A faint constellation south of Cetus and Aquarius, invented by the French astronomer Nicolas Louis de Lacaille during his mapping of the southern skies in 1751–52. His original name for it, given on his planisphere of 1756, was l’Atelier du Sculpteur, the sculptor’s studio. It consisted of a carved head on a tripod table, with the artist’s mallet and two chisels on a block of marble next to it. On Lacaille’s 1763 planisphere the title was Latinized to Apparatus Sculptoris. In 1844 the English astronomer John Herschel proposed shortening it to Sculptor. Francis Baily adopted this suggestion in his British Association Catalogue of 1845, and it has been known as that ever since.

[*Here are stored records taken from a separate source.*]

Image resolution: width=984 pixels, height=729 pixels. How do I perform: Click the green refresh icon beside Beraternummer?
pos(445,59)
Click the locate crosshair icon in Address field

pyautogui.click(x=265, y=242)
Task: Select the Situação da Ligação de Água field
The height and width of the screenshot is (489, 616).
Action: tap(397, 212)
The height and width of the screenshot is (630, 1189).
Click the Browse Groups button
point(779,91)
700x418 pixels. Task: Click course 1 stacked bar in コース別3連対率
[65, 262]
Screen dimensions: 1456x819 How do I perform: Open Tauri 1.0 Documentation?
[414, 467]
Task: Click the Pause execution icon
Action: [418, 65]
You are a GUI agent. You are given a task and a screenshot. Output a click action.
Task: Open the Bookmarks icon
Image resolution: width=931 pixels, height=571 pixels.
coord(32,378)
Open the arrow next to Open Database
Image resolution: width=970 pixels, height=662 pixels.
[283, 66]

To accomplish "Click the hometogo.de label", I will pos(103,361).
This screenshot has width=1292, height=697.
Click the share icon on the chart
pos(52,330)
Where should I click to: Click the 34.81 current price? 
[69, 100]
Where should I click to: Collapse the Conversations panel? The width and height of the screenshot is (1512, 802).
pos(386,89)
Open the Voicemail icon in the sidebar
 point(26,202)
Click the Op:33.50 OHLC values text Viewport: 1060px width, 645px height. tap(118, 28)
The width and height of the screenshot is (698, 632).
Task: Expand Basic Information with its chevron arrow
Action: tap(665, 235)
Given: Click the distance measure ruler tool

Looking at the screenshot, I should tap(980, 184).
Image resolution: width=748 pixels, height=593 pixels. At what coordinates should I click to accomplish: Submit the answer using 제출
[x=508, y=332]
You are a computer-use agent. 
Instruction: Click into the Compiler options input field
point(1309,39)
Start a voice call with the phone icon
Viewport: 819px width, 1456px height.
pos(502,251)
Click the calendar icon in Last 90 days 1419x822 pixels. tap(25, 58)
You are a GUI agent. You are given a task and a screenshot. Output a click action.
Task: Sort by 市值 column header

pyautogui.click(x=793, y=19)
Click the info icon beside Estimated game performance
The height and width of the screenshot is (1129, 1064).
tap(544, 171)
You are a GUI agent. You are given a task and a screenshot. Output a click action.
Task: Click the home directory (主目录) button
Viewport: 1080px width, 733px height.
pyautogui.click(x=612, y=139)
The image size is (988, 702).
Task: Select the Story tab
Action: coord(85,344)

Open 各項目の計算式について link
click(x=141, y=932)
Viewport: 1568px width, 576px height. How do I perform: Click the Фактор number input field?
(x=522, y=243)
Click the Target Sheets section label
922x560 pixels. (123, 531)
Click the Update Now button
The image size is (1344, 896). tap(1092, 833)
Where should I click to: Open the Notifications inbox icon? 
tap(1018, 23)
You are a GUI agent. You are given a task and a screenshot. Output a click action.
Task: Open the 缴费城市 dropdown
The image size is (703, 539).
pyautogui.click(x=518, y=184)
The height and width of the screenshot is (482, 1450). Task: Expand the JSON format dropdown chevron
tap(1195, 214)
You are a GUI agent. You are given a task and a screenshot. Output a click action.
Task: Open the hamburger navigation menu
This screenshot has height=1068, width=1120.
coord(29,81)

Bode in 1801 dispensed with the block of marble and moved the sculptor’s tools to the top of the table along with the carved bust, as depicted here. In place of the marble block he created the constellation Machina Electrica, but it never achieved wide currency. The stars of Sculptor are of fourth magnitude and fainter, and none are named.
Sculptor, shown under the name Apparatus Sculptoris, in the Uranographia of Johann Bode (1801). For Lacaille’s depiction of the constellation, click here.
In Chinese astronomy, five stars in this area were seen as forming a hook shape that represented Fuzhi, a sickle used for harvesting crops. As is often the case with such far-southern Chinese constellations, the exact stars involved are difficult to identify with any certainty. Another three stars in this area formed Fuyue, an axe for executions or cutting crops, but opinions differ as to whether this constellation lay in western Sculptor or farther north in Aquarius. Similar questions concern Bakui, a constellation representing a net for catching birds or possibly the official in charge of the catch. Some authorities place Bakui in Sculptor, extending southwards into Phoenix, while others think it lay farther north in Cetus. Most likely the Chinese themselves used different stars at different times to form these constellations.